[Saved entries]

-------

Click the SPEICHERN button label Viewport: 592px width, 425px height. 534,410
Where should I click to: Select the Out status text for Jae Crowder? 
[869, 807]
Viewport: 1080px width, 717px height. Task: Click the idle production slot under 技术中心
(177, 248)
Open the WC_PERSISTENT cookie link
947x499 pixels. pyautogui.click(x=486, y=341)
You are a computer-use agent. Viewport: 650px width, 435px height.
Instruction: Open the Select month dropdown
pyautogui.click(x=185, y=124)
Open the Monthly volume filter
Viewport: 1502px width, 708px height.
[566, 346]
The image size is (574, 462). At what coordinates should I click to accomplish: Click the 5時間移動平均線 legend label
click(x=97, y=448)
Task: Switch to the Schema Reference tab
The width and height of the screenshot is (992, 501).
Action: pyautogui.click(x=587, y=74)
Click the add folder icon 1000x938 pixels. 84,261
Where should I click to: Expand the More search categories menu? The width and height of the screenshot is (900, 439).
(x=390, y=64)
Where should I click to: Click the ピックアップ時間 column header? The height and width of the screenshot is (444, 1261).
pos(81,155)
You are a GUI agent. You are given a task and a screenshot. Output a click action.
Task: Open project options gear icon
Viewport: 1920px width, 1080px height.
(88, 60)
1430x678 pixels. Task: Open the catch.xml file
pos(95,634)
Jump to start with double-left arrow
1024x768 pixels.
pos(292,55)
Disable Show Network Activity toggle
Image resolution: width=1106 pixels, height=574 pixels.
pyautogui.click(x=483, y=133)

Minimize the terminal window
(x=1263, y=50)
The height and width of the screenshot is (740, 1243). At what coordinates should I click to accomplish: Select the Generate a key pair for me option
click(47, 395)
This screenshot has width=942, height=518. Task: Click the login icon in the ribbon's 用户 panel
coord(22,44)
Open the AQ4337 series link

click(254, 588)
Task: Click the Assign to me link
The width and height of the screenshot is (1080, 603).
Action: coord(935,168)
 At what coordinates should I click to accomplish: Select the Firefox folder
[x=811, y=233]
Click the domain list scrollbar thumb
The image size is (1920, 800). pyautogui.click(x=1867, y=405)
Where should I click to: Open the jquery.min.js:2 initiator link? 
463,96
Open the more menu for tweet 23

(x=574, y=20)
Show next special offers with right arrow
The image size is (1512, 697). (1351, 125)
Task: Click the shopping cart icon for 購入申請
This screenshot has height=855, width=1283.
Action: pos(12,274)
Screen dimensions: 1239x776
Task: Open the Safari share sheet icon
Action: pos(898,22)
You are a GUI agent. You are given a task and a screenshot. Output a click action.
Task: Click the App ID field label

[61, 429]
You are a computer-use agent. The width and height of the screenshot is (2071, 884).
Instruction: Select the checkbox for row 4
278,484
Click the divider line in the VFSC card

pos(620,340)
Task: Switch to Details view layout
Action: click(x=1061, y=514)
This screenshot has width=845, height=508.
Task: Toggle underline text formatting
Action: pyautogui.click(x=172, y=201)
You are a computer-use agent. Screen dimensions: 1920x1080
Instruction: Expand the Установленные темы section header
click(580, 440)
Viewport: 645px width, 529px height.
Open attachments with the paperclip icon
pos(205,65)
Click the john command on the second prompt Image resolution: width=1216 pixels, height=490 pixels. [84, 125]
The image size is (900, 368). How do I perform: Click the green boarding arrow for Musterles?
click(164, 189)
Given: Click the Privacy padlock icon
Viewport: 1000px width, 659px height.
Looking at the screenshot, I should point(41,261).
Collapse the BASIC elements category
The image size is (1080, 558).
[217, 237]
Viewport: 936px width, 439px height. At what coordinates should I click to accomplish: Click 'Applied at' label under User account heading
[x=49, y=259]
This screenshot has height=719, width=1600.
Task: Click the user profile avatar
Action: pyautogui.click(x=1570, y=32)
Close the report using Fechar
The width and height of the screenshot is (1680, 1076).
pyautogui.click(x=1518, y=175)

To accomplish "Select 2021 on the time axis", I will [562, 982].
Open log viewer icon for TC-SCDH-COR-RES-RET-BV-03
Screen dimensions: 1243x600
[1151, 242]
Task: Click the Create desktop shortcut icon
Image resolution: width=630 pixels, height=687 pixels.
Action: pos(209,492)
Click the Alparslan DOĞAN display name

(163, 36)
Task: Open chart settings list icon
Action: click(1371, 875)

-------

• Task brief
Arrange the items above as a numbered list, from the line with "Task: Switch to the Schema Reference tab" up to and including the line with "(x=1263, y=50)", with blank lines left out. Include only those lines.

• Complete response
1. Task: Switch to the Schema Reference tab
2. The width and height of the screenshot is (992, 501).
3. Action: pyautogui.click(x=587, y=74)
4. Click the add folder icon 1000x938 pixels. 84,261
5. Where should I click to: Expand the More search categories menu? The width and height of the screenshot is (900, 439).
6. (x=390, y=64)
7. Where should I click to: Click the ピックアップ時間 column header? The height and width of the screenshot is (444, 1261).
8. pos(81,155)
9. You are a GUI agent. You are given a task and a screenshot. Output a click action.
10. Task: Open project options gear icon
11. Viewport: 1920px width, 1080px height.
12. (88, 60)
13. 1430x678 pixels. Task: Open the catch.xml file
14. pos(95,634)
15. Jump to start with double-left arrow
16. 1024x768 pixels.
17. pos(292,55)
18. Disable Show Network Activity toggle
19. Image resolution: width=1106 pixels, height=574 pixels.
20. pyautogui.click(x=483, y=133)
21. Minimize the terminal window
22. (x=1263, y=50)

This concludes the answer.